Michaela Hejnová (born 10 April 1980) is a Czech former track and field athlete, specializing in the heptathlon. She has competed for the Czech Republic at the 2004 Summer Olympics and has won a bronze medal in heptathlon at the 2003 Summer Universiade in Daegu, South Korea. Hejnova set a personal best score of 6065 points at a national meet in Hradec Králové.

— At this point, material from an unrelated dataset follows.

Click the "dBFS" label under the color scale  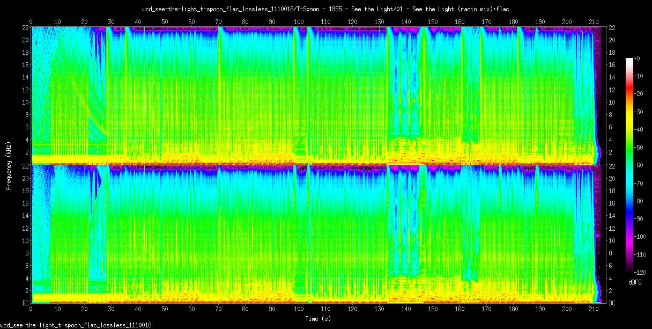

While competing at PSK Olymp Praha in Prague, Hejnova trains for the national track and field team in heptathlon under the tutelage of her personal coach Martina Blažková.

==Career==
Born in Liberec, Hejnova established her heptathlon history in 1999 with a silver-medal performance at the European Junior Championships in Riga, Latvia, producing a total score of 5786 points. Four years later, Hejnova highlighted her sporting career on the world stage at the 2003 Summer Universiade in Daegu, South Korea, where she claimed the bronze behind Australian duo Kylie Wheeler and Jane Jamieson in the women's heptathlon with a score of 5795 points.

At the 2004 Summer Olympics in Athens, Hejnova qualified for the Czech team in the women's heptathlon. Less than a month before the Games, she cleared the IAAF Olympic "B" standard and improved her personal best score to 6065 points at the national trials in Hradec Králové to book her place on the Czech Olympic track and field roster. Despite putting up her rewarding effort in the javelin throw, Hejnova could only manage twenty-sixth place in the competition with a total score of 5716, nearly three hundred points below her entry standard.

==Personal life==
Hejnova is also the sister of 400-metre hurdler Zuzana Hejnová, who later claimed the silver medal at the 2012 Summer Olympics in London, and two championship titles at the Worlds (both in 2013 and 2015).

==Personal bests==

| Event | Best | Venue | Year | Notes |
|---|---|---|---|---|
| 100 meter hurdles | 13.21 s | Plzeň, Czech Republic | June 25, 2004 |  |
| High jump | 1.73 m | Arles, France | June 5, 2004 |  |
| Shot put | 12.69 m | Hengelo, Netherlands | July 3, 2004 |  |
| 200 metres | 24.87 s | Prague, Czech Republic | July 3, 2004 |  |
| Long jump | 6.09 m | Prague, Czech Republic | July 23, 2000 |  |
| Javelin throw | 51.01 m | Alhama de Murcia, Spain | May 20, 2001 |  |
| 800 metres | 2:14.14 | Prague, Czech Republic | July 23, 2000 |  |
| Heptathlon | 6,065 points | Hradec Králové, Czech Republic | July 18, 2004 |  |

- All information taken from IAAF profile.